Some_thing_like_vr@reddit

This sounds oddly ai generated

[-]

CryptoUsher@reddit

yeah i get that, my writing does lean a bit too clean sometimes, probably from typing fast on mobile. fwiw i'm actually running these tests on a 4090 with vllm, batch sizes from 1 to 16. latency holds up pretty well up to batch 8, then starts crawling. was gonna push to 32 but memory starts getting tight with longer sequences.

[-]

EpicSpaniard@reddit

Please go outside and talk to someone real..it doesn't sound anything like the output produced from an AI.

[-]

Some_thing_like_vr@reddit

Bro you're literally in rlocallama geeking out over gguf quants and telling people to go outside lol, you're completely oblivious if you cant spot the obvious chatgpt tone in that first comment. It reads exactly like some bot trying to act interested and I've seen many of them

[-]

Shawnj2@reddit

I’d like to see comparison across like 12B BF16 vs 32B IQ2 where different models take up the same memory but are different sizes and quants

[-]

DeepOrangeSky@reddit

Well, best of all would be to just see more of the kind they did in this thread, of a model vs small quants of itself (but going all the way down to Q2 or Q1 or whatever, not just down to Q4), and then that let's you both know how much it is affected by the quantization relative to larger quants of the same exact model and let's you compare to other models like what you're asking about (so, two birds with one stone) since if you have the results on numerous main models in this way then you also get to compare them vs each other, too (as well as against themselves, too).

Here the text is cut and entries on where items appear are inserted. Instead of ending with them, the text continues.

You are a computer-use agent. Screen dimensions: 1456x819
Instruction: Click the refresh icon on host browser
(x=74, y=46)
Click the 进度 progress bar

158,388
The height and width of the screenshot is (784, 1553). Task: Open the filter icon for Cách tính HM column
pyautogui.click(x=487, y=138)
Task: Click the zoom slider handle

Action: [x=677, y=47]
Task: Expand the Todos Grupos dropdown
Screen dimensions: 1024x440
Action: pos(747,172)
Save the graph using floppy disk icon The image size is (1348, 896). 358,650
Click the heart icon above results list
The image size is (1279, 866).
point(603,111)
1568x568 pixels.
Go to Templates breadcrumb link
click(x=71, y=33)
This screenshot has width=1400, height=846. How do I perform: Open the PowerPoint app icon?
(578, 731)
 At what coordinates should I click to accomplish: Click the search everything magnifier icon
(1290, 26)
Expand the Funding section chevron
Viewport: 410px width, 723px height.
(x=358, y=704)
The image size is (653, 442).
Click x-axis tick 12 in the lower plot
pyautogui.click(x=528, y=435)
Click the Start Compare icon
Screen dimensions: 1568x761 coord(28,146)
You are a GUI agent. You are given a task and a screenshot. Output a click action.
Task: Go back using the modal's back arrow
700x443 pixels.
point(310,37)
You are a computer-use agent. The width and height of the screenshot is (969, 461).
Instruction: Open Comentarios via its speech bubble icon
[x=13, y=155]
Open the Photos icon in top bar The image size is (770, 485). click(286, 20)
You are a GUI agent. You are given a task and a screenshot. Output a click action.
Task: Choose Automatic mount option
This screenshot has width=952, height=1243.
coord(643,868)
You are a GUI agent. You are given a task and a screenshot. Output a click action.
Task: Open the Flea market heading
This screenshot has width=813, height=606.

So, I actually like this the most, but I just wish they would go even further down to like Q2_xxs with it

[-]

Glittering-Call8746@reddit

Why not q6.. I think q6 if can fit on vram would be best ? Compare imatrix quants (ik_llama.cpp) too ?

[-]

ioabo@reddit

Yeah, would be nice to see how Q6 and imatrix quants perform. Though I assume if Q4 is so close to Q8, then Q6 shouldn't be so far away?

[-]

Glittering-Call8746@reddit

One question though do benchmarks accurately capture the nuance of the accuracy ? One character makes a difference if I'm coding and the things doesn't compile ie. Been using gemini flash as of late even it screws up on command line with one character missing.. and it goes on forever loops.. (not agentic)

[-]

MaCl0wSt@reddit

yeah I'd love a standardized, solid way to measure quant differences. those of us with very constrained systems need to make a lot of tests trying to figure out the tradeoffs of latency and quality/consistency (with every new model that comes out..), and it takes time to get reliable results

[-]

doc-acula@reddit

Gemma4 would be nice.

[-]

Far-Low-4705@reddit

Yes, Gemma 4 is much more sensitive to quantization iirc

[-]

stddealer@reddit

It's be shown KLD increses a lot more with quantization for gemma4 model, but how much does it actually degrade performance on real world use cases remains to be shown.

[-]

IrisColt@reddit

This!

[-]

cleversmoke@reddit

Great work! I'm using the Qwen3.6-27B Q5_K_XL variant myself as it fits nicely on a RTX 3090 24G with 96k context and q8_0 KV cache. I'm quite blown away by its ability to follow directions, analyze data, and give solid output.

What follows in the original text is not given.